A Colorado man convicted of unlawful sexual conduct will get a new trial, after the Supreme Court ruled that states must now take secret jury deliberations into account when they find evidence of racial and ethnic bias.

On Monday, a divided Supreme Court ruled 5-3 in the case of Miguel Angel Peña-Rodriguez, who was convicted of three misdemeanors for harassing and trying to grope two teenage sisters in a dark racetrack bathroom. Peña-Rodriguez was sentenced to two years’ probation, but still maintains that he is innocent.

After the verdict, two other jurors submitted sworn statements, saying that one juror, who is referred to as “HC” in court documents, made a number of biased statements about Peña-Rodriguez behind the closed doors of the jury room.

According to the affidavits by the two jurors, HC said that Peña-Rodriguez was guilty “because he’s Mexican, and Mexican men take whatever they want.” The jurors also described how HC knew Peña-Rodriguez was guilty, because, according to him, “nine times out of 10 Mexican men were guilty of being aggressive toward women and young girls.

HC also called into question the testimony of Peña-Rodriguez’s main witness, because he was “an illegal.

Peña-Rodriguez says that HC’s bias views deprived him of a fair trial, but under Colorado law, those statements fall under the state’s “no impeachment” rule, which bars jurors from testifying about statements made during deliberations. Similar rules are found in one form or another in every state, as well as the District of Columbia.

Justice Anthony Kennedy was joined by Justices Ruth Bader Ginsburg, Stephen Breyer, Sonia Sotomayor and Elena Kagan in the decision to send Peña-Rodriguez’s case back to the lower courts, so they could consider the two jurors’ testimony in the case against Peña-Rodriguez.

Justice Kennedy wrote the opinion of the majority, acknowledging the importance of the “no impeachment rule,” which he said allows jurors to engage in “full and vigorous discussion,” without being “harassed or annoyed by litigants seeking to challenge the verdict,” and to give “stability and finality to verdicts.

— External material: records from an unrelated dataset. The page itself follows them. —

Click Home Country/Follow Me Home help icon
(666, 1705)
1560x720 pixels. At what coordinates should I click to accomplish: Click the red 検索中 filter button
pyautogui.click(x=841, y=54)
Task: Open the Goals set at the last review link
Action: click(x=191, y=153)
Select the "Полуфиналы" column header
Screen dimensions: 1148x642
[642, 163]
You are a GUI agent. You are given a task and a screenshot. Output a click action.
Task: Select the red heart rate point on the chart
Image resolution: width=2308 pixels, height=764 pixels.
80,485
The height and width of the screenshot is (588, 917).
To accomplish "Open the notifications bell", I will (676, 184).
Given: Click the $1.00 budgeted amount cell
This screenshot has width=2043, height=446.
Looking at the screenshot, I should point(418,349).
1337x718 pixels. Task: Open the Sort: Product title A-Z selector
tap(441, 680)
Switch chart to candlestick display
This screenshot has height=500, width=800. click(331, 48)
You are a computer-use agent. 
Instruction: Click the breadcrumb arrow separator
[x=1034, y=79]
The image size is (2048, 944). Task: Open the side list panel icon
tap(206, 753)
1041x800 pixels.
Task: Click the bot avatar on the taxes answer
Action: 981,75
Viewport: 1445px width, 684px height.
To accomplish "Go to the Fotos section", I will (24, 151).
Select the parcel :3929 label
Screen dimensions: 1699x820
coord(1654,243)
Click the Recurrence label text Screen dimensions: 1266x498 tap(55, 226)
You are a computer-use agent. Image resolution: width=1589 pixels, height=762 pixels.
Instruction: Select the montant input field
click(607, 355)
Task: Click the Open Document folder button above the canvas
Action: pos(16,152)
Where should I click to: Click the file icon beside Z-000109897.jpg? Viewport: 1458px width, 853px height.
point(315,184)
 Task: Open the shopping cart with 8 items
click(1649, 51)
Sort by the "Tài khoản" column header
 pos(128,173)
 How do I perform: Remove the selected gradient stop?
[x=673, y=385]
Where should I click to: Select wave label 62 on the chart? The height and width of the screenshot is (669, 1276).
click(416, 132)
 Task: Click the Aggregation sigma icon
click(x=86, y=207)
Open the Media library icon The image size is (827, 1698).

Kennedy, however, ruled that in certain cases, “blatant racial prejudice is antithetical to the functioning of the jury system and must be confronted in egregious cases like this one, despite the general bar of the no-impeachment rule."

Kennedy says the ruling is limited to instances of racial bias, but even with those limitations, the Sixth Amendment will now extend to post-trial evidence of racial bias from the jury.

In dissent, Justice Samuel Alito was joined by Chief Justice John Roberts and Justice Clarence Thomas, saying that while the decision was well-intentioned, it “not only pries open the door; it rules that respecting the privacy of the jury room, as our legal system has done for centuries, violates the Constitution.

This is a startling development,” Alito wrote, “and although the court tries to limit the degree of intrusion, it is doubtful that there are principled grounds for preventing the expansion of today’s holding.”